Concepts and impulses


On this part of the blog you will find phrases, quotes and suggestions that have had an impact on my horsemanship and that I‘ve kept in mind ever since I first heard them. Maybe you‘ll find something that‘s appealing to you too. 

„Look at their hands“ is a chapter called in Robert Miller‘s book „Natural horsemanship explained“. He explains why a good horseman keeps his hands and fingers open instead of closing them to a fist. Buck Brannaman works the horse on a lead rope sitting in his open palm. Pat Parelli too teaches how important it is to have hands that close slowly and open quickly in order for the horse to understand. So be aware of what your hands (and the hands of your instructors) do. 



„Mind, flexion, weight, feet“. This is a formula taught by Pat Parelli. It helps you to see if the horse understands your request because this is the way the request travels in a horse. It‘s a great way to see and feel immediately if the horse is on the right track. 






Cowboy wisdom. Tom Dorrance and Ray Hunt are the ones many concepts of horsemanship go back to. If you don‘t want to read their books, visit their websites and look at the quotations. These men knew the very nature of the horse and spoke many wise words.     You can tell by the attributes they give themselves: Ray Hunt's website doesn't say he was a master horse trainer, it says he was a master of communication. That's the essence of it. 

Relax. I participated in a clinic with Hanna Engström who is a great, patient teacher of the Academic Art of Riding by Bent Branderup. She raised my awareness of my body when riding and giving aids. I often unconsciously clench when I move my legs, shift my weight or do something on horseback to influence the horse. So how is he supposed to be relaxed and subtle when I get tense? I think it's vital to stay soft when riding, so it's a good feel we deliver to the horse.


"Set him up for success" (Pat Parelli) and "Make a winner out of him" (Buck Brannaman). It's our responsability to set a task up in a way that makes it easy for the horse to obey. We keep the horse out of trouble when learning so the horse experiences learning as something comfortable. 

"Offer him a good deal" (Buck Brannaman). We always start with a polite request. If the horse does not respond we get firmer. But we begin with an offer which is hard to reject. 

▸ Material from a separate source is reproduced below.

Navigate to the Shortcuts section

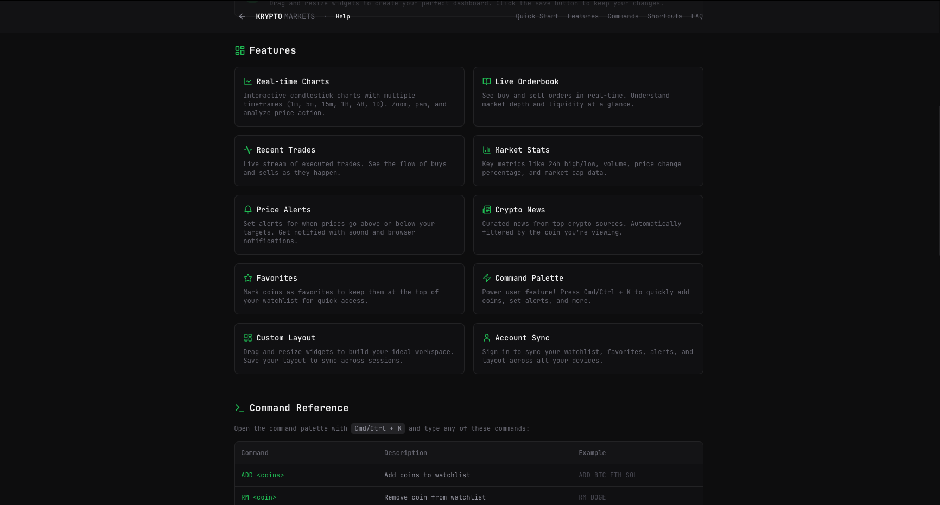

If you want the techniques - go to Pat Parelli. If you want the philosophy, go to Buck Brannaman. You will need both.



"If you give your horse what he needs, he will give you what you want." Doesn't need explanation.

"It'll probably take more than once but less than a million times".
“If I have the belief that I can do it, I shall surely acquire the capacity to do it even if I may not have it at the beginning” (both Ray Hunt). Cheers me up when I am feeling down and losing patience.

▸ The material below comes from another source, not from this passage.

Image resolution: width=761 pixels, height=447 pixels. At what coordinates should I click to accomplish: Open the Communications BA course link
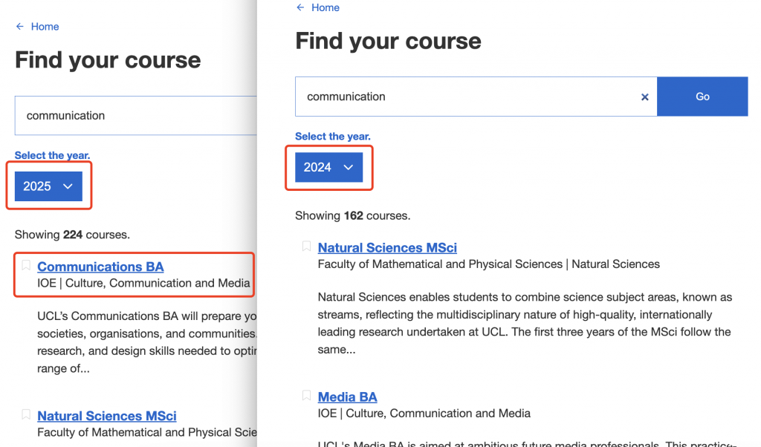coord(100,267)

"Follow a feel". Buck Brannaman repeats this over and over again. I think it is one of the most important concepts of horsemanship. We need to offer the horse a feel (not a yank, a pull or a push) so he learns to follow a feel.






„Focus on the horse and his feet and not on what other people think“. 
Focus on what you want (so your horse can live up to it)"  
„Look where you want to go not where you don‘t want to go“ Leslie Desmond on focus.

„He did what you wanted and there wasn‘t a single look of gratitude or joy. He thinks you are unappeasable." Leslie Desmond addressed a rider at her clinic in Switzerland.  The horse's view is very important to her. We need to make sure to motivate the horse and reward the slightest try. Otherwise he'll loose motivation to work for us.